I just experienced the same issue. The dashboard was trying to synchronize in a fast loop (thousands of log entries in one second) consuming a lot of CPU.

mjeri on 16 May 2018

Even with a single-master cluster this happens.

Steps to reproduce:

Run the dashboard (e.g. with default configuration from the helm chart)
Restart the API server (find with kubectl get pods -n kube-system -l component=kube-apiserver)

The logging flood stops when the dashboard pod is deleted/recreated.

vdboor on 4 Jun 2018

👍2

Issues go stale after 90d of inactivity.
Mark the issue as fresh with /remove-lifecycle stale.
Stale issues rot after an additional 30d of inactivity and eventually close.

If this issue is safe to close now please do so with /close.

Send feedback to sig-testing, kubernetes/test-infra and/or fejta.
/lifecycle stale

fejta-bot on 2 Sep 2018

/remove-lifecycle stale

vdboor on 3 Sep 2018

/lifecycle frozen

maciaszczykm on 3 Sep 2018

Same problem.

Running Azure AKS
K8 version 1.11.4 and 1.11.5
Dashboard image: k8s.gcr.io/kubernetes-dashboard-amd64:v1.10.0

After "Microsoft" sometimes restarts the managed API-server the dashboard starts to log around 450 lines per 5 minutes.

Any update on actually getting the reconnect solved?

Zenlil on 15 Jan 2019

@Zenlil it will be fixed in v2. Right now a workaround is to delete Dashboard pod after api server restart.

floreks on 15 Jan 2019

Still happening in 1.10.1 ? I was flodded with gigs of logs in no time.

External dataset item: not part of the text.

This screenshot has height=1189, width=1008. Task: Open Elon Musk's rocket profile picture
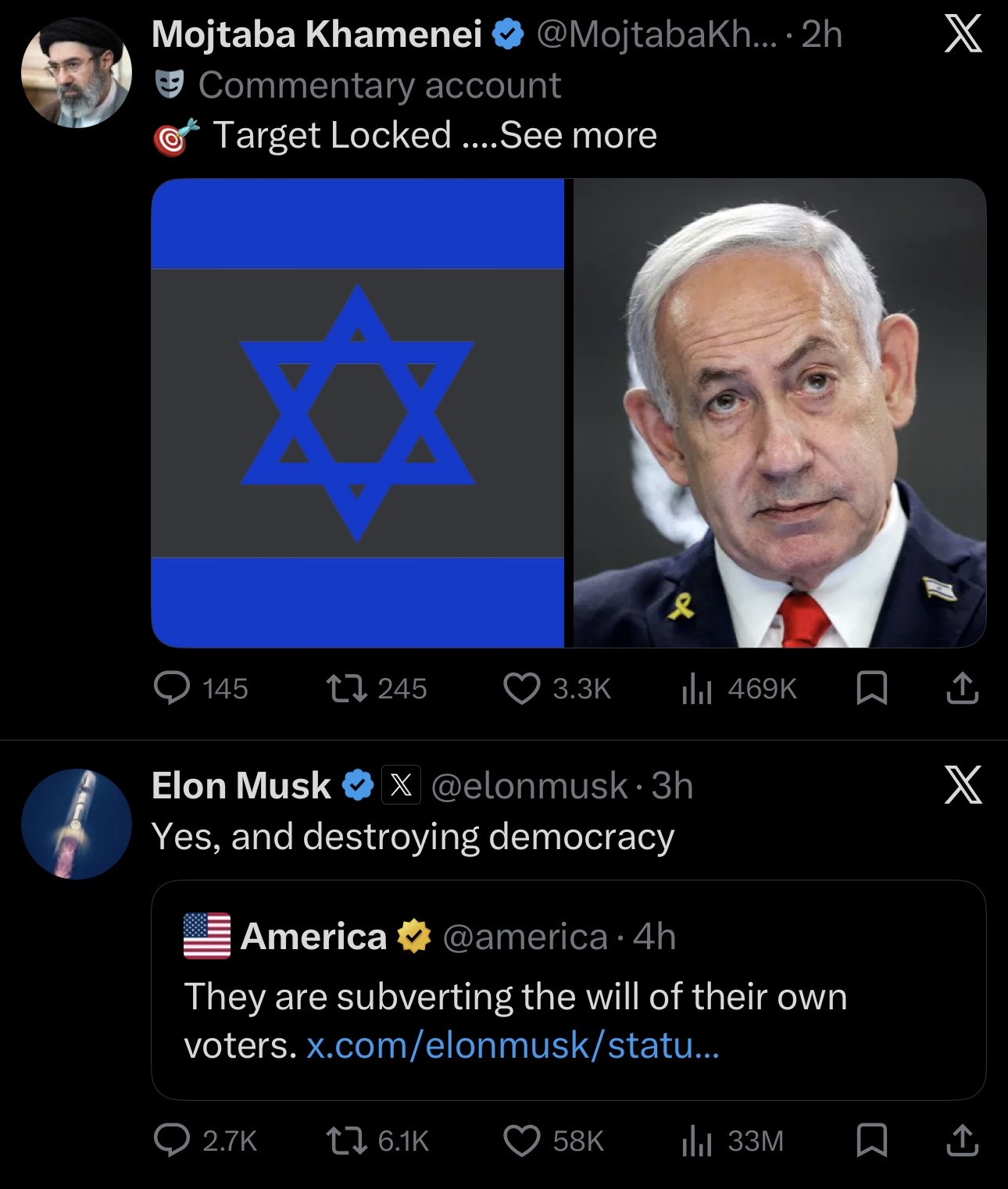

Deleting the dashboard pod did not solve it

WhoAteDaCake on 11 Jun 2019

Can you upload beginning of the log? First 30m let's say.

floreks on 11 Jun 2019

These are the initial log entries that we saw when we encountered the issue:

2019/07/26 02:28:58 Synchronizer kubernetes-dashboard-key-holder-kube-system exited with error: unexpected object: &Secret{ObjectMeta:k8s_io_apimachinery_pkg_apis_meta_v1.ObjectMeta{Name:,GenerateName:,Namespace:,SelfLink:,UID:,ResourceVersion:,Generation:0,CreationTimestamp:0001-01-01 00:00:00 +0000 UTC,DeletionTimestamp:<nil>,DeletionGracePeriodSeconds:nil,Labels:map[string]string{},Annotations:map[string]string{},OwnerReferences:[],Finalizers:[],ClusterName:,Initializers:nil,},Data:map[string][]byte{},Type:,StringData:map[string]string{},}

2019/07/26 02:29:00 Restarting synchronizer: kubernetes-dashboard-key-holder-kube-system.

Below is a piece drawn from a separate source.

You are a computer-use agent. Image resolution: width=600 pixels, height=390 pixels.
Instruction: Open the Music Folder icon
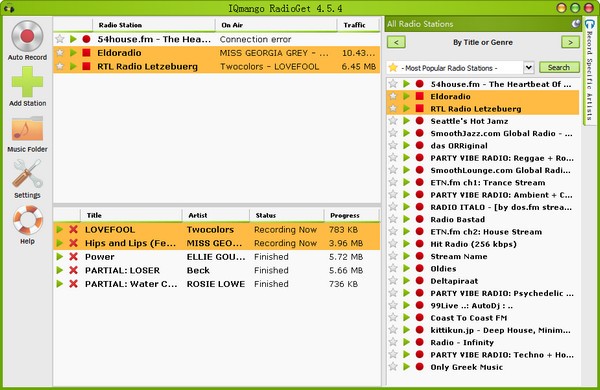tap(27, 129)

2019/07/26 02:29:00 Starting secret synchronizer for kubernetes-dashboard-key-holder in namespace kube-system

2019/07/26 02:29:00 Synchronizer kubernetes-dashboard-key-holder-kube-system exited with error: kubernetes-dashboard-key-holder-kube-system watch ended with timeout

2019/07/26 02:29:02 Restarting synchronizer: kubernetes-dashboard-key-holder-kube-system.

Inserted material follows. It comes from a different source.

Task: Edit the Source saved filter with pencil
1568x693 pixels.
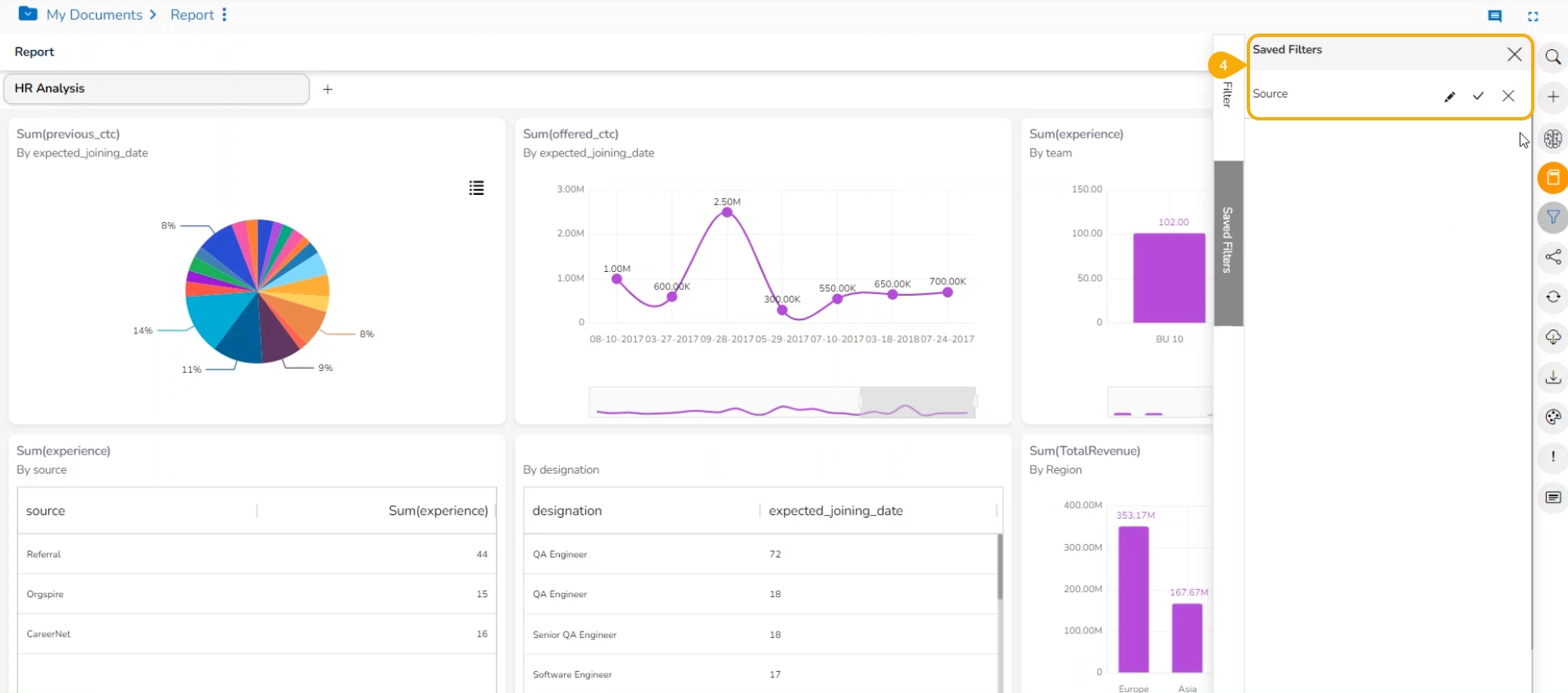Action: pyautogui.click(x=1449, y=97)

2019/07/26 02:29:02 Starting secret synchronizer for kubernetes-dashboard-key-holder in namespace kube-system

2019/07/26 02:29:02 Synchronizer kubernetes-dashboard-key-holder-kube-system exited with error: kubernetes-dashboard-key-holder-kube-system watch ended with timeout

The last 3 errors repeat every 2 seconds causing a flood of log entries.